## Task objective
Reproduce the listing that follows, line for line.

## Task material
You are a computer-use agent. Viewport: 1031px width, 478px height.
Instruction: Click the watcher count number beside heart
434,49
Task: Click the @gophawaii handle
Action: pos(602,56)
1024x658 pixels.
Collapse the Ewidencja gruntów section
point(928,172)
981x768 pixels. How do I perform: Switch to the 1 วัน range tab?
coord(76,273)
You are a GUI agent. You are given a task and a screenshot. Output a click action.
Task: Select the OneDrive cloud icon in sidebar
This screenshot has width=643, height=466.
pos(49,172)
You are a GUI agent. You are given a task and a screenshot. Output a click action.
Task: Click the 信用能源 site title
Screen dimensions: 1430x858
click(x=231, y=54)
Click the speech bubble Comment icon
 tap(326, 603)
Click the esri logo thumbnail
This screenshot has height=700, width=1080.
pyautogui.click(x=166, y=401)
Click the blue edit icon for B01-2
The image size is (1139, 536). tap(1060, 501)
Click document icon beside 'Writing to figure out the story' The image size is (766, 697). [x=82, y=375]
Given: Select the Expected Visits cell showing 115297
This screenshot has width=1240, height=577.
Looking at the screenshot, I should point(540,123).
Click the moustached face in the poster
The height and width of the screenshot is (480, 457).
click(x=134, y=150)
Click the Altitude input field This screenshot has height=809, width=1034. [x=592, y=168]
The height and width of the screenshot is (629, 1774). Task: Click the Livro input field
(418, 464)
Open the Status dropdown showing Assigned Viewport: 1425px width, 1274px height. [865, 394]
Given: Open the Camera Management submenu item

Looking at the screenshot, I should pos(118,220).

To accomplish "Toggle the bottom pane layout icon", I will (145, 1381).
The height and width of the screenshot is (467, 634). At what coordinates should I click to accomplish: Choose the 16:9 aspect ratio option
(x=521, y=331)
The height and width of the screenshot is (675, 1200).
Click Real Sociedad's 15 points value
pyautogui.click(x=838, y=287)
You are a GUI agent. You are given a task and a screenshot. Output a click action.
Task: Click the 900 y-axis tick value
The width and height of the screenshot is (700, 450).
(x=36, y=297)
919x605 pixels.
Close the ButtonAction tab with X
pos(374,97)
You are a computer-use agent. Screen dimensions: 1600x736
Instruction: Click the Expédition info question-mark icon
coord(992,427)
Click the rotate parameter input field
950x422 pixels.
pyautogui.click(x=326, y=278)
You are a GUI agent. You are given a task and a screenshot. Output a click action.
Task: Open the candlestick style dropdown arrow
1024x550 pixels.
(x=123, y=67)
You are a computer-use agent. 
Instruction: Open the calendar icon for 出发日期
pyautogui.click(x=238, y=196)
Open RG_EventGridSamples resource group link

## Solution
You are a computer-use agent. Viewport: 1031px width, 478px height.
Instruction: Click the watcher count number beside heart
434,49
Task: Click the @gophawaii handle
Action: pos(602,56)
1024x658 pixels.
Collapse the Ewidencja gruntów section
point(928,172)
981x768 pixels. How do I perform: Switch to the 1 วัน range tab?
coord(76,273)
You are a GUI agent. You are given a task and a screenshot. Output a click action.
Task: Select the OneDrive cloud icon in sidebar
This screenshot has width=643, height=466.
pos(49,172)
You are a GUI agent. You are given a task and a screenshot. Output a click action.
Task: Click the 信用能源 site title
Screen dimensions: 1430x858
click(x=231, y=54)
Click the speech bubble Comment icon
 tap(326, 603)
Click the esri logo thumbnail
This screenshot has height=700, width=1080.
pyautogui.click(x=166, y=401)
Click the blue edit icon for B01-2
The image size is (1139, 536). tap(1060, 501)
Click document icon beside 'Writing to figure out the story' The image size is (766, 697). [x=82, y=375]
Given: Select the Expected Visits cell showing 115297
This screenshot has width=1240, height=577.
Looking at the screenshot, I should point(540,123).
Click the moustached face in the poster
The height and width of the screenshot is (480, 457).
click(x=134, y=150)
Click the Altitude input field This screenshot has height=809, width=1034. [x=592, y=168]
The height and width of the screenshot is (629, 1774). Task: Click the Livro input field
(418, 464)
Open the Status dropdown showing Assigned Viewport: 1425px width, 1274px height. [865, 394]
Given: Open the Camera Management submenu item

Looking at the screenshot, I should pos(118,220).

To accomplish "Toggle the bottom pane layout icon", I will (145, 1381).
The height and width of the screenshot is (467, 634). At what coordinates should I click to accomplish: Choose the 16:9 aspect ratio option
(x=521, y=331)
The height and width of the screenshot is (675, 1200).
Click Real Sociedad's 15 points value
pyautogui.click(x=838, y=287)
You are a GUI agent. You are given a task and a screenshot. Output a click action.
Task: Click the 900 y-axis tick value
The width and height of the screenshot is (700, 450).
(x=36, y=297)
919x605 pixels.
Close the ButtonAction tab with X
pos(374,97)
You are a computer-use agent. Screen dimensions: 1600x736
Instruction: Click the Expédition info question-mark icon
coord(992,427)
Click the rotate parameter input field
950x422 pixels.
pyautogui.click(x=326, y=278)
You are a GUI agent. You are given a task and a screenshot. Output a click action.
Task: Open the candlestick style dropdown arrow
1024x550 pixels.
(x=123, y=67)
You are a computer-use agent. 
Instruction: Open the calendar icon for 出发日期
pyautogui.click(x=238, y=196)
Open RG_EventGridSamples resource group link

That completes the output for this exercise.